I'm sure he has a lot of things on his mind, among them his wife and two very young children. It can also be surmised that he's thinking of the possibilities that lie ahead. Believe me, brother, the future for all of us is uncertain. No exceptions. Some of us may think that life allows us to see ahead and plan, whereas the truth is we cannot see ahead a minute or even a second from now. This reality is humbling. On close analysis, the things that make life worthwhile are love, hope, and faith. If you have just one of these (two or all would be best!), then you can bear life's vagaries. I'm very sure you have love.
I think of my brother very often nowadays, always returning to the times when we were growing up together. The PC, internet, video games were unheard of then. A blessing, I think, because we spent time playing children's games, including reciting lines from our favorite children's rhymes, and Japanese monster and scifi films: "O Kaka, O Kaka, San Fernandong wawa," "Chichiritchit alibangbang, salaginto't salagubang, ang babae sa lansangan, kung gumiri parang tandang," "The green slime are here! The green slime are coming!" (from the movie The Green Slime). I can imagine the smile on my brother's face as he remembers how we invented a game using these rhymes and movie line.

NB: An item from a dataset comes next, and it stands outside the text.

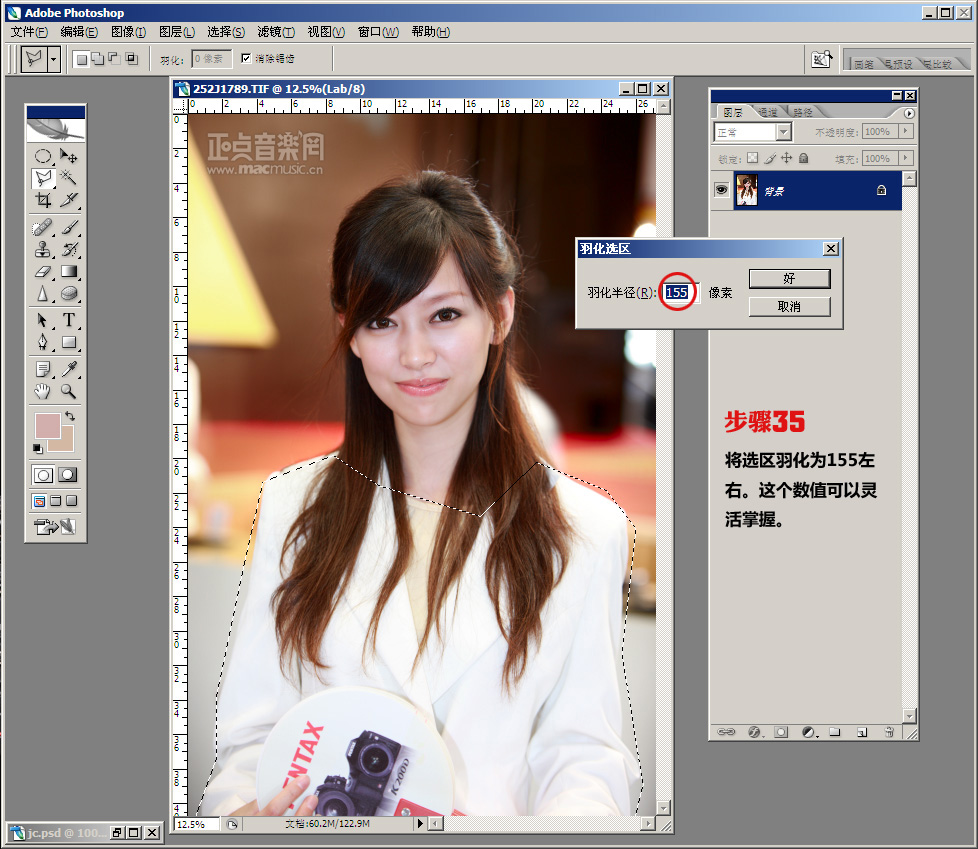Click 好 to confirm feather radius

Simple games, yes, but they produced enough happy memories to last a lifetime. Moreover, the games of old had the finest ingredient, camaraderie, from which sprang forth sympathy, empathy, and caring. Very good for siblings and other people in general. Today's video and online games overwhelm with its technology, and leave very little for the imagination. I have to admit, a few years back I was briefly fascinated with them, preferring a game controller over reading a good book, leading my game character-hero inside an ominous-looking warehouse to blast every villain inside. The virtual blood, gore, and explosions gave me inexplicable thrill. The games catered to my dark, baser instincts. They may be enjoyed on-demand and alone, no fickle-minded playmates required. Online games? No real camaraderie needed. A common goal may bind you with other online players, but where there is only a common objective to accomplish, egocentricity and selfishness can't be far behind. No lasting, wonderful memories there.
There was a time when I was also a comic, quick to spot punch lines in the plainest of situations. But as I took life more seriously, I started becoming morose. It was life's ugly side that showed its best to me, the one with the failures, regrets, treachery, and pretentious people. The harder I struggled, the more distant my dreams became. Or did I actually chased rainbows?
But I'm slowly coming to terms with myself and reality. I'm seeing the futility of too much seriousness. Life is replete with too many unknowns. I'm at their mercy. I'm trying to bounce back, occasionally laughing at life's pranks and ironies, and at my own and other people's follies. This might seem cruel, but it's a quite effective way to deal with the harshness of my existence. If I can't get better deals, then what am I supposed to do? It would be difficult and futile to live the rest of my life sullenly.
My brother deserves this temporary intermission, if only to regain his bearings, to know where he stands; to focus on life's dearest things, without throwing in the towel.